*** Opening EXERCISE DATA ***

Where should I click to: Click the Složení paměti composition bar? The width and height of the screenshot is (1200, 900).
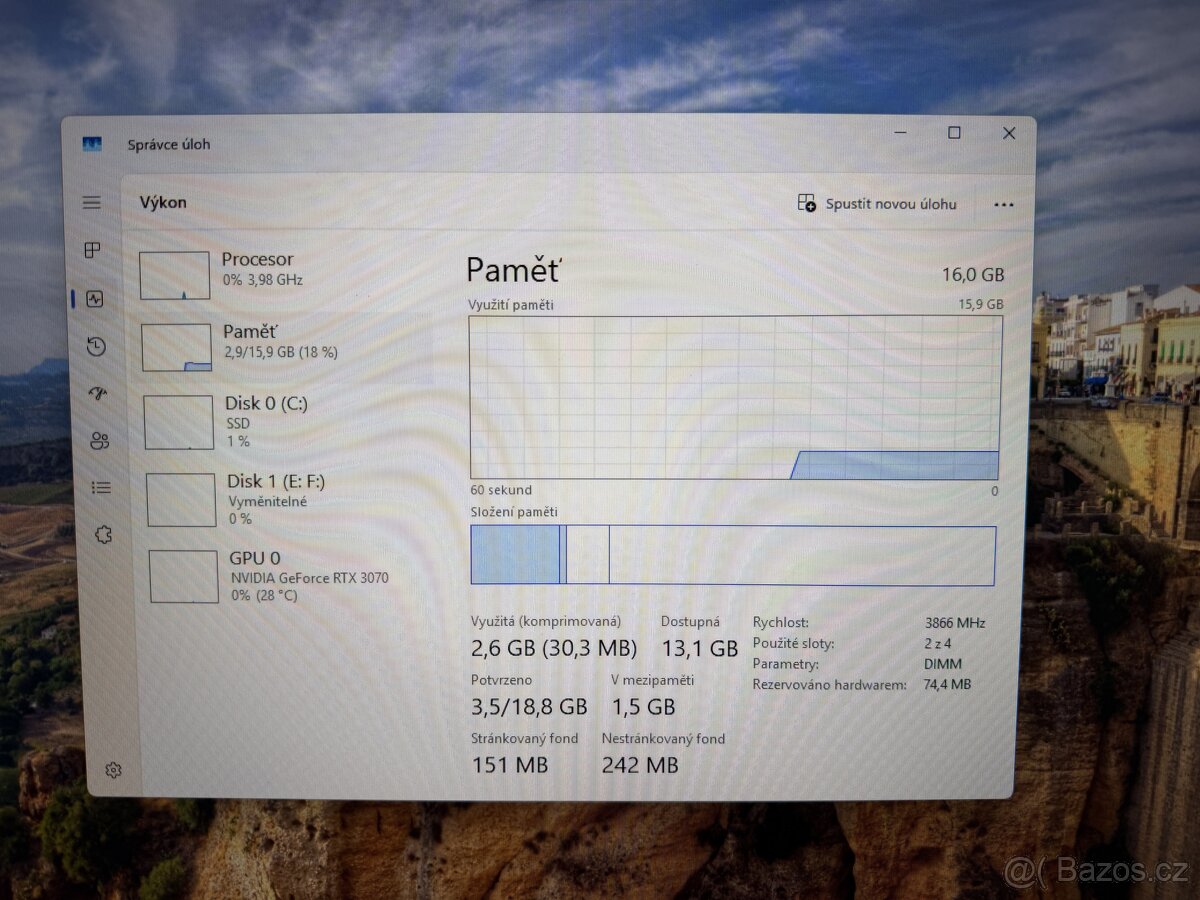coord(735,554)
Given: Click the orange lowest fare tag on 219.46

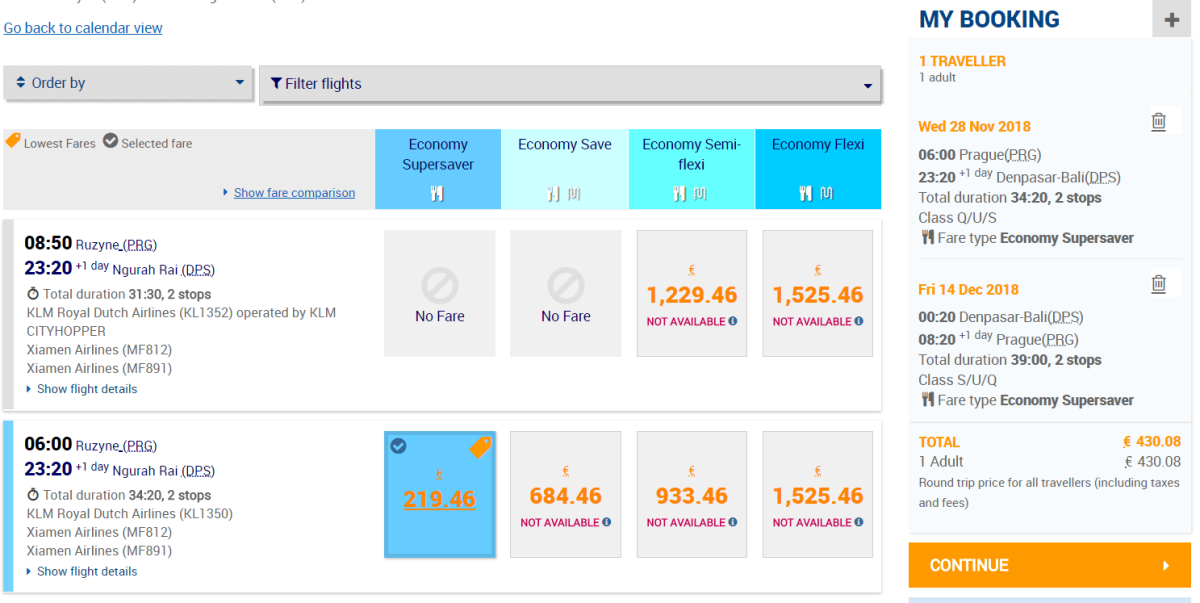Looking at the screenshot, I should [480, 447].
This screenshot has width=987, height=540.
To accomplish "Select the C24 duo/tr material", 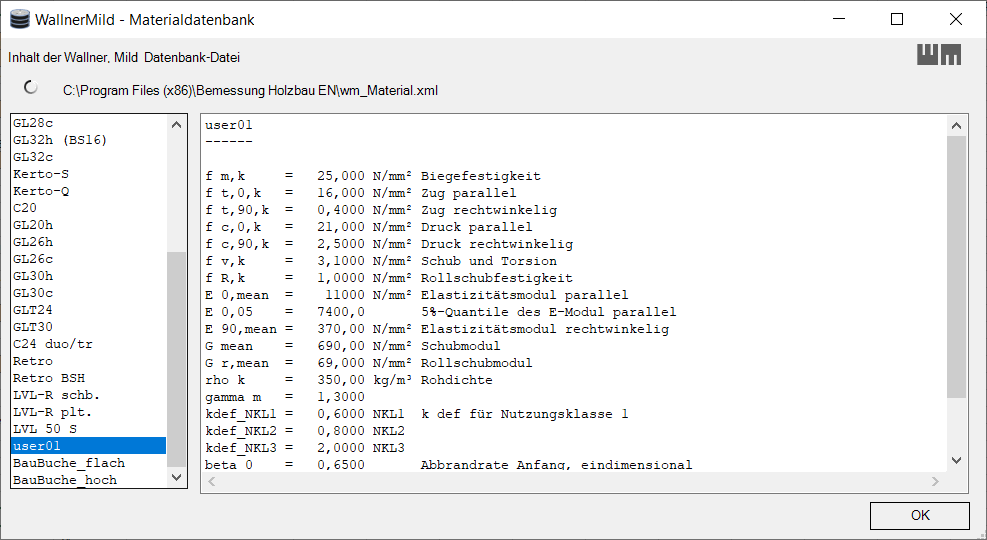I will (89, 344).
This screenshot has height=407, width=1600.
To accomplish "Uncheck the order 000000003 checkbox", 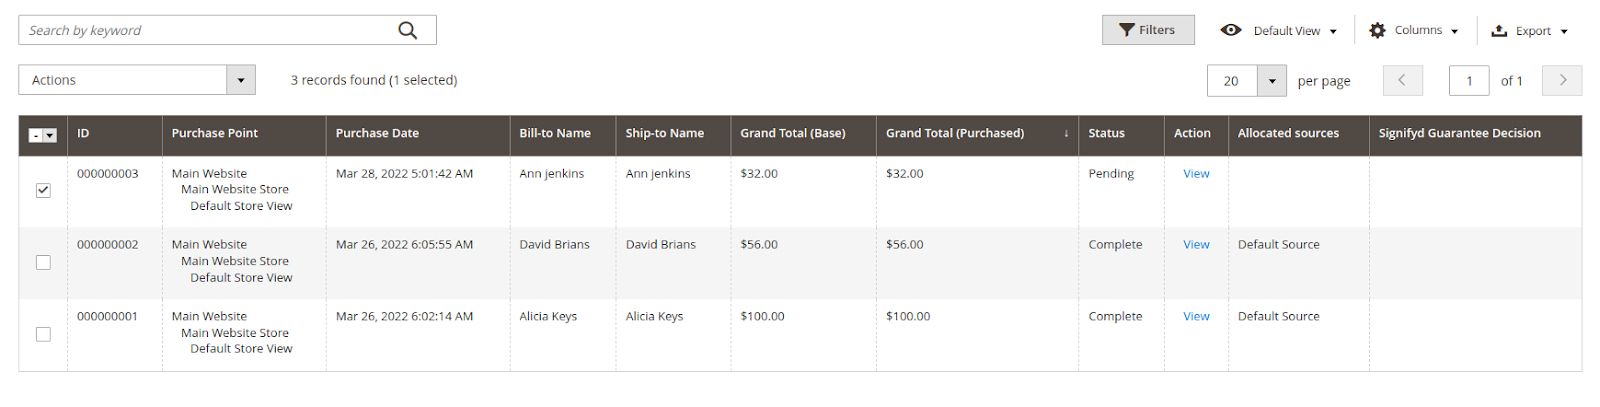I will 43,190.
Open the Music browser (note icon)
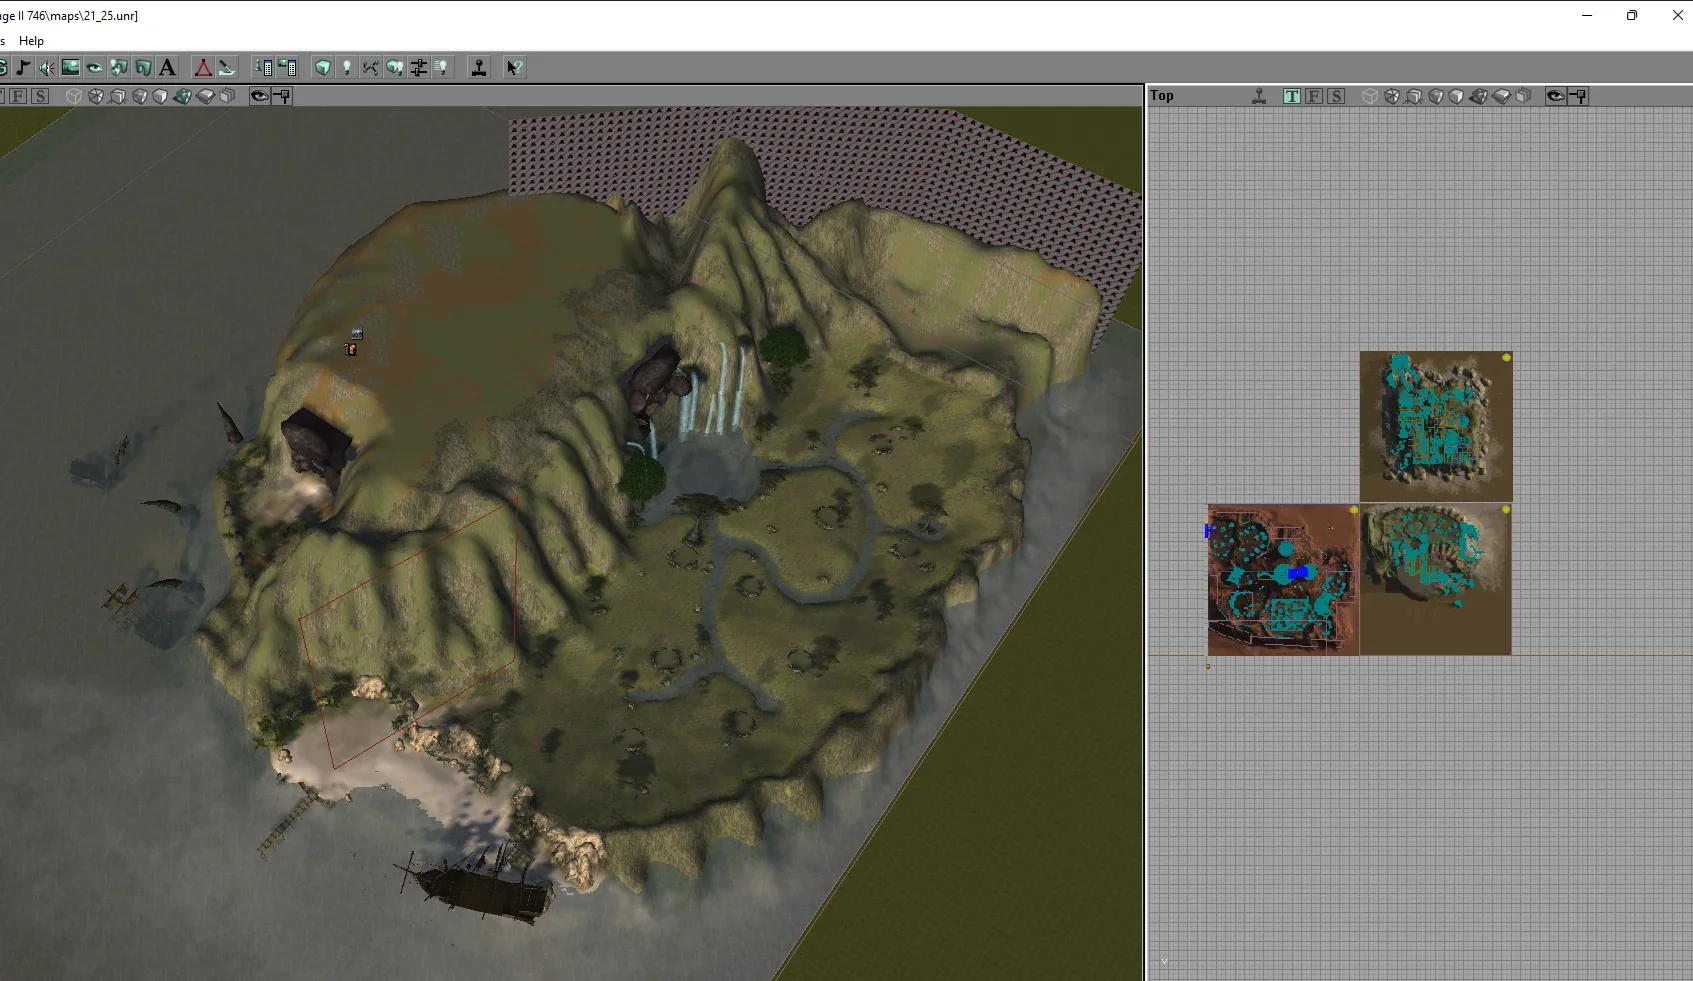Viewport: 1693px width, 981px height. point(22,68)
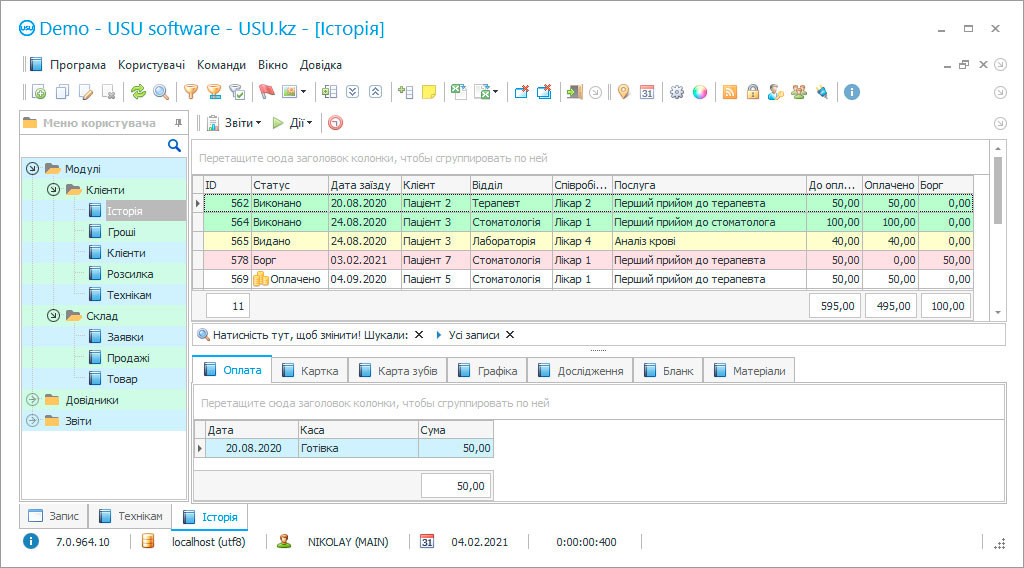Switch to the Карта зубів tab

[398, 371]
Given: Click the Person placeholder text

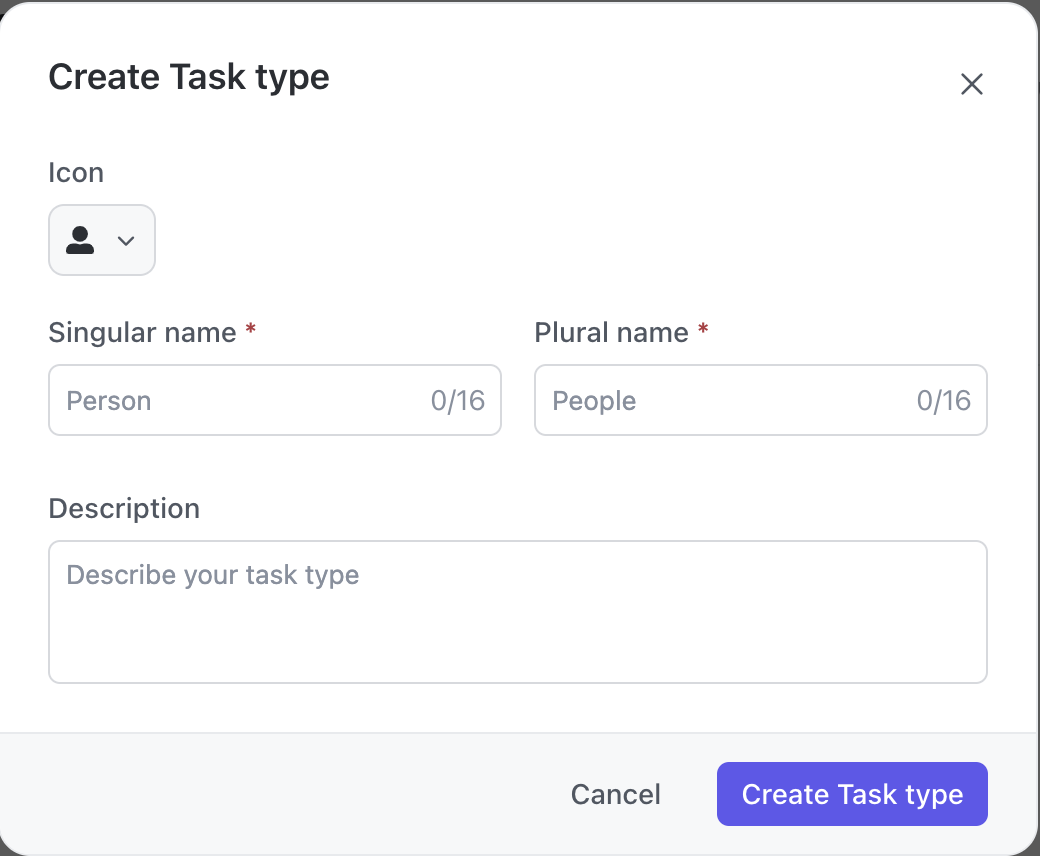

*** Closing EXERCISE DATA ***

Show each line of the records above containing "This".

RESULT –
This screenshot has width=987, height=540.
This screenshot has height=407, width=1600.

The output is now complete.